Segment Open
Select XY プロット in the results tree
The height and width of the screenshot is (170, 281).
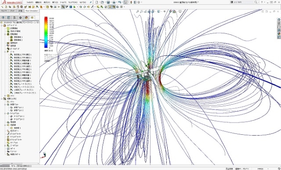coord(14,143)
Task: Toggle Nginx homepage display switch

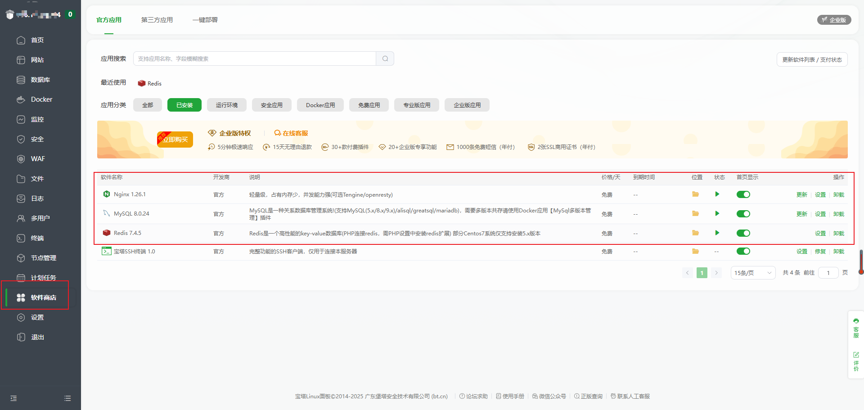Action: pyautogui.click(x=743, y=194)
Segment Closed
HOW TO COMPLETE THIS TASK:
A faithful copy of the entries above is needed, one that contains no images.

THE COMPLETED TASK:
Select XY プロット in the results tree
The height and width of the screenshot is (170, 281).
coord(14,143)
Task: Toggle Nginx homepage display switch

Action: pyautogui.click(x=743, y=194)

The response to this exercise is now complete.